Aniversários
Parabéns a você, nesta grande e cara festa querida!
As crianças gostam e pedem, os pais pagam as contas. As festas de aniversários já não são o que eram, ou ainda há resistentes pelas celebrações em família?
Bolo, sumos e canções? Para muitas crianças e para muitos pais isso já não chega: as festas de aniversário têm que ser principescas e repletas de actividades. Entre pais e filhos, especialistas e organizadores, fomos ver como andam as celebrações.
As festas de aniversário para amigos e colegas da escola banalizaram-se, sendo comum os pais procurarem sítios especializados com actividades que garantam diversão à partida.

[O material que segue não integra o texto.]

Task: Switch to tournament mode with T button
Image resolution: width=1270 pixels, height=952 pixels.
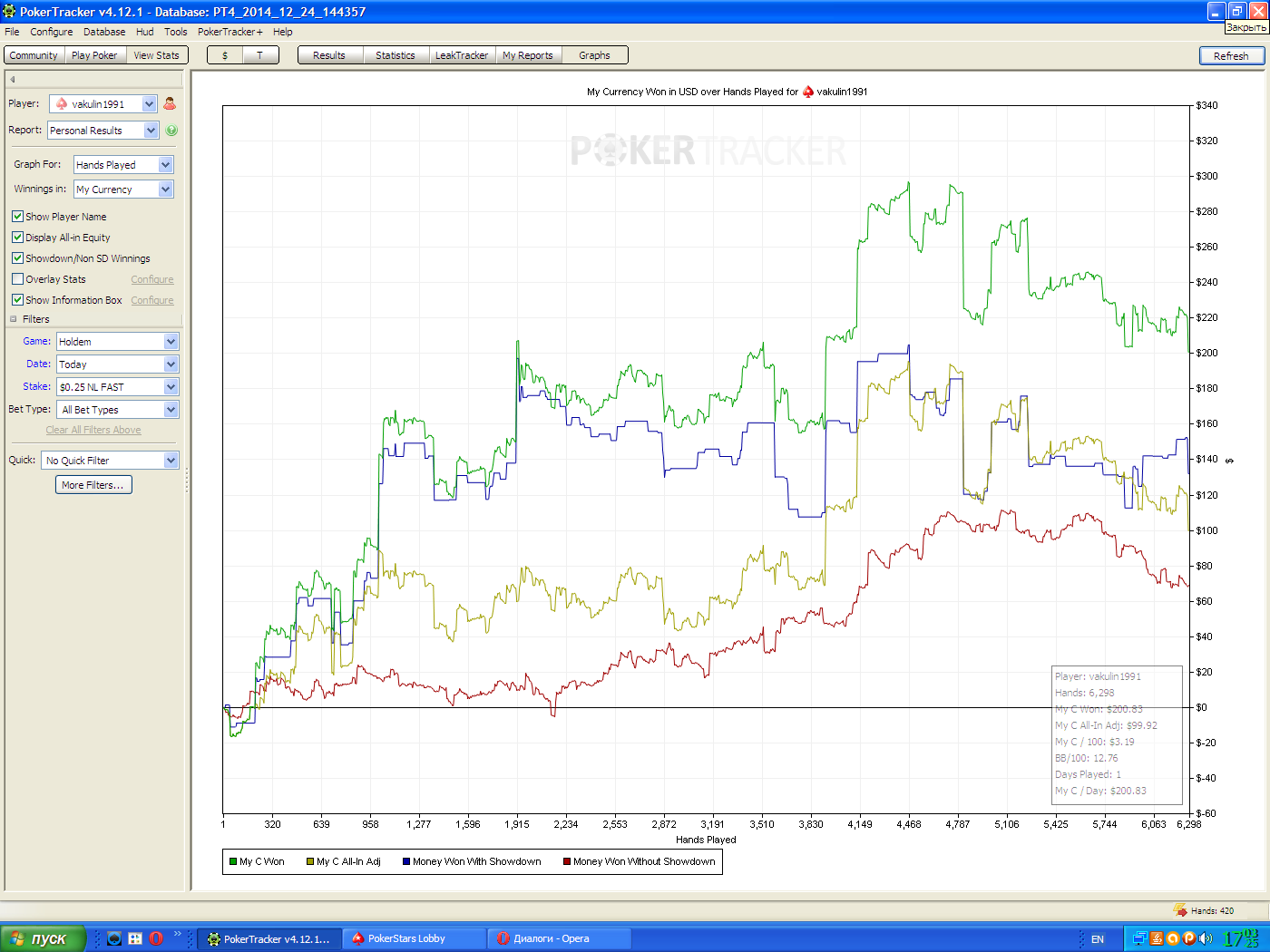Action: click(259, 55)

Longe vão os tempos em que a festa de anos era apenas reunir em casa família e amigos chegados e os preparativos não incluíam reservas ou confirmações. O que mudou?

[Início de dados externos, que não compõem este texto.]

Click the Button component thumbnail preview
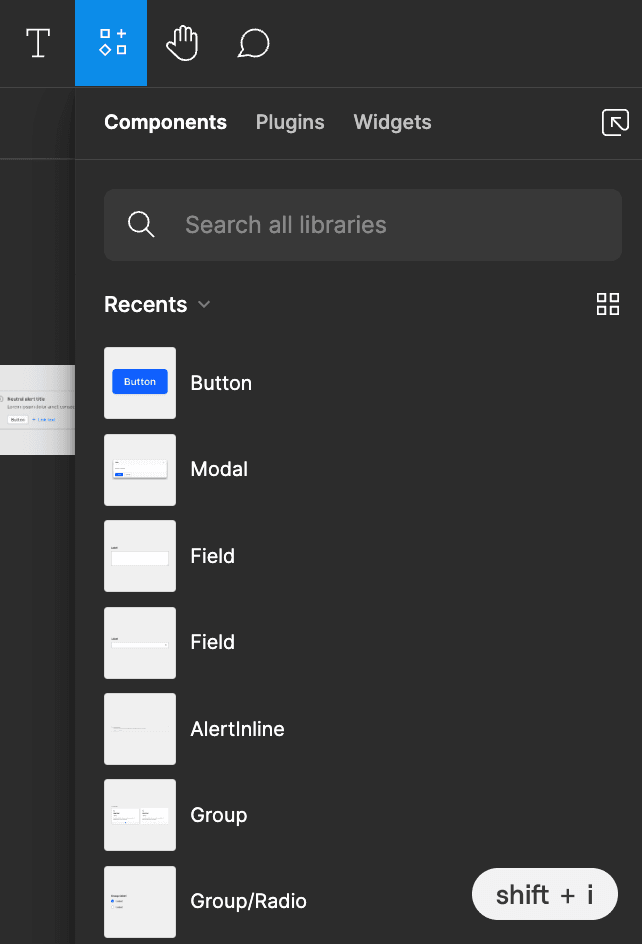 click(x=139, y=383)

Em frente à passerelle cor-de-rosa choque, já se encontra um grupo de meninas sentadas em poltronas individuais da mesma cor, dentro dos seus roupões a condizer. O tom é predominante em toda a sala Play Princess onde decorre a festa de anos. Três princesas adultas apresentam o plano para a tarde, que inclui massagem, manicure, pedicure, pinturas faciais e penteados, para os quais já há materiais preparados nos toucadores prateados de onde vão sair, depois da preparação, para o desfile final, com vestidos espampanantes. Ao som de Girls just want to have fun, a canção de Cyndi Lauper sobre raparigas que querem divertir-se, dá-se início à sessão que tem como objectivo fazer com que as meninas se sintam especiais, como verdadeiras princesas. Essa foi a principal razão que levou Joana Monteiro, de Lisboa, à escolha deste espaço no Playbowling de Cascais. Mãe de Mariana, a aniversariante de 4 anos que juntou as suas amigas às da irmã Leonor, de sete, decidiu ali fazer a festa depois de ter procurado um sítio diferente, fora de casa, para reunir as colegas das filhas. Inicialmente, escolheu o local pela oferta variada de diversões, mas foi na Play Princess que viu a forma de proporcionar à filha um dia diferente “em que ela pudesse brincar o máximo naquilo que ela quisesse”, resolvendo o fascínio do momento “num sítio que parecesse mesmo de princesas”, explica ao Life&Style.
Razões parecidas levam os pais a escolherem outras actividades ali à disposição, diz o gerente Ricardo Almeida, que é da opinião que os pais procuram fazer “algo completamente diferente”, ao mesmo tempo que tentam “satisfazer as vontades dos filhos”. Dá o exemplo das festas de paintball, em que os miúdos vibram logo com os preparativos, ao contrário de uma festa mais tradicional. Conta que antes mesmo de serem levados até aos campos de jogos em carros todo-o-terreno a fazer lembrar “jipes de guerra”, a emoção da festa começa mal se vestem a rigor, com fatos e capacetes camuflados, como tivemos oportunidade de testemunhar pelo grupo animado com que nos cruzámos à entrada.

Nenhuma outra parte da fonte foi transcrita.